Phase one would require the Secretary of Health and Human Services (HHS) to design and implement a smart card pilot program in geographic regions considered to be at high programmatic risk in an effort to increase the quality of care, improve the accuracy in the Medicare billing system, reduce the potential for identity theft and prevent waste, fraud and abuse.
The second phase, expanded implementation, would occur one year after the start of the pilot program following a HHS report to Congress on the results of the pilot program and the viability of the nationwide expansion and implementation of Medicare Common Access Card technology.
The common access card technology would be used by both Medicare patients and health care providers at the point of service to verify identity and make secure billing transactions. By creating an electronic record between the beneficiary and the provider, it ensures that services and equipment were not only provided but also received, signaling that it can then be paid for by CMS. This type of technology is currently used by the Department of Defense (DoD), who have issued over 20 million of the secure ID cards. To date, DoD reports not a single common access card has been counterfeited.

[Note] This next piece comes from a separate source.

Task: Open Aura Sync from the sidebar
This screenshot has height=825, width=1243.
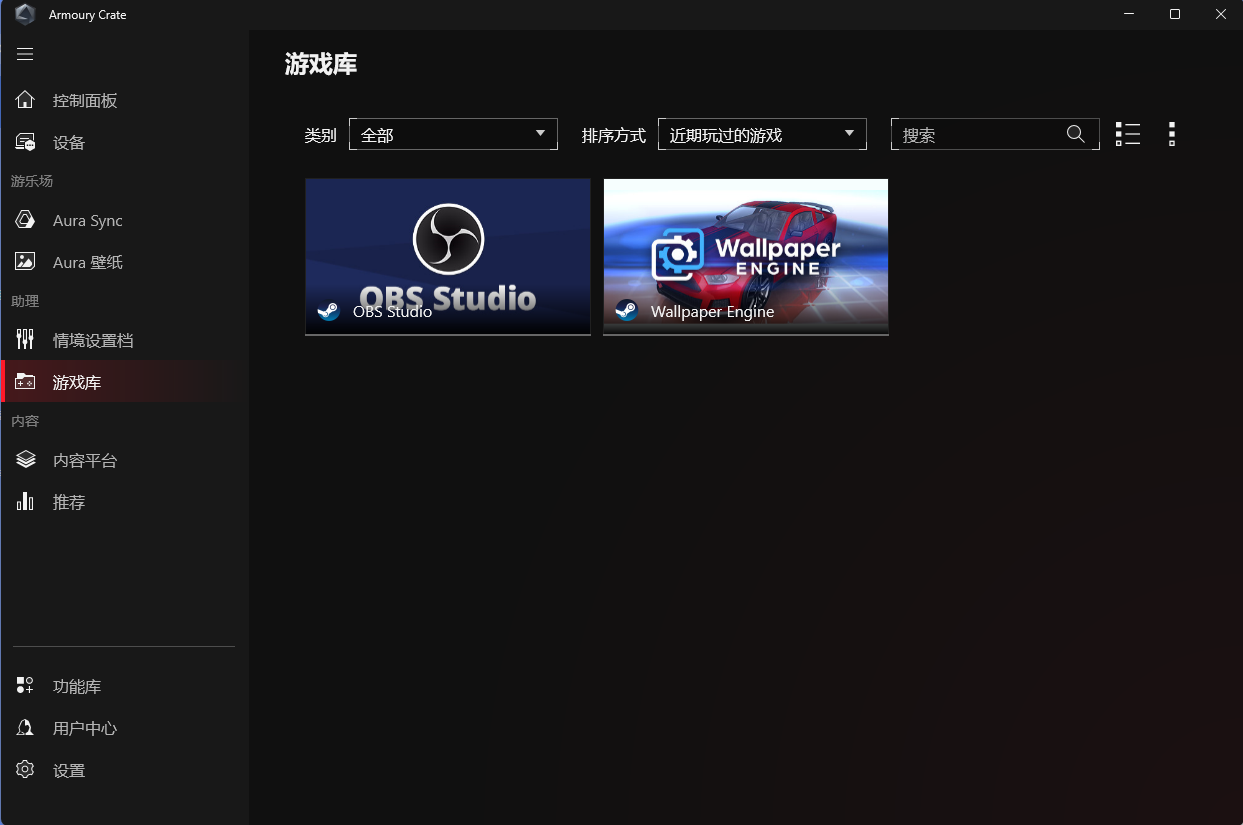Action: point(87,220)
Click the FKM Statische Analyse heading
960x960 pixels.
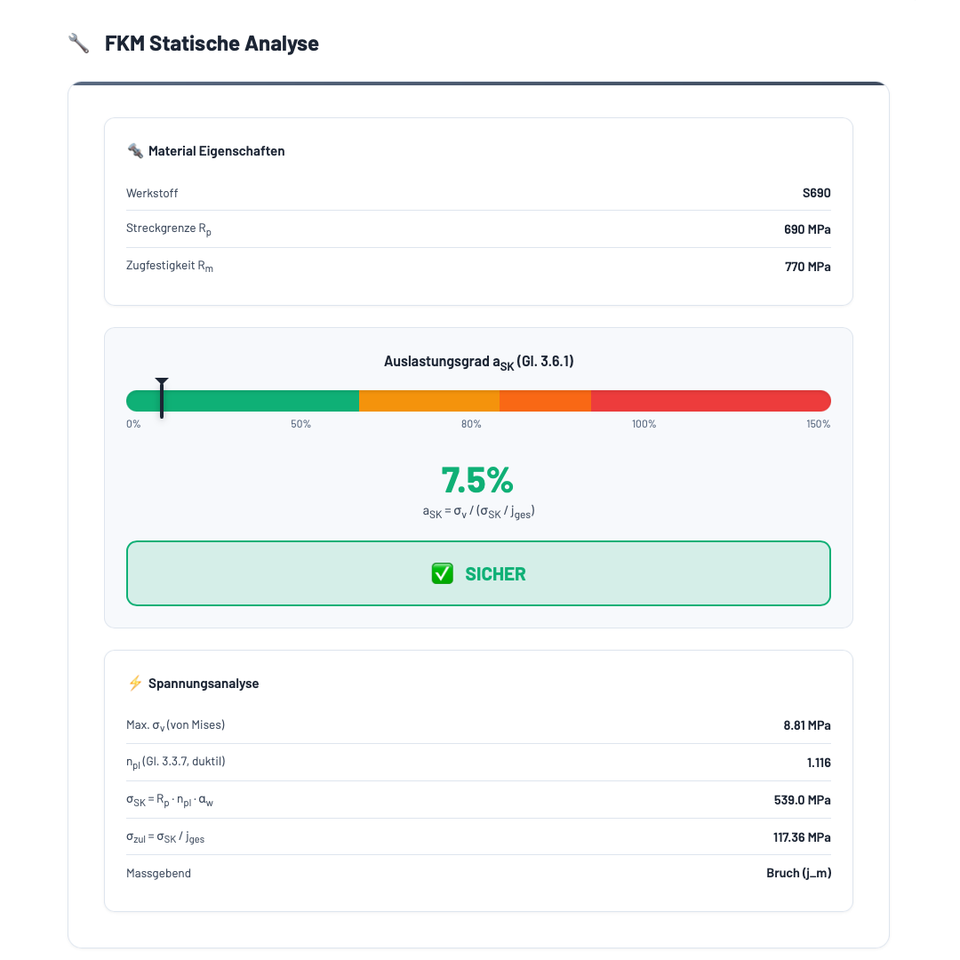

The Medicare Common Access Card pilot program would be funded by transferring funds from the Medicare Improvement Fund (MIF). The MIF was established by the Medicare Improvements for Patients and Providers Act (MIPPA) of 2008 to make funds available to HHS for the purpose of making improvements under the Medicare Parts A & B programs including program integrity improvements.
Following introduction, the Medicare Common Access Card Act of 2011 will be referred to the Senate Finance Committee. The Congressional Super Committee, created in the July debt limit deal, is in a position to include a package to combat waste, fraud and abuse in the Medicare system in their report to Congress, due November 23.
With bipartisan, bicameral backing, the Members introducing the bill urge inclusion of the Medicare Common Access Card Act of 2011 pilot program in that report.
The Medicare Common Access Card Act of 2011 has been endorsed by the American Association of Retired Persons (AARP) and the SecureID Coalition.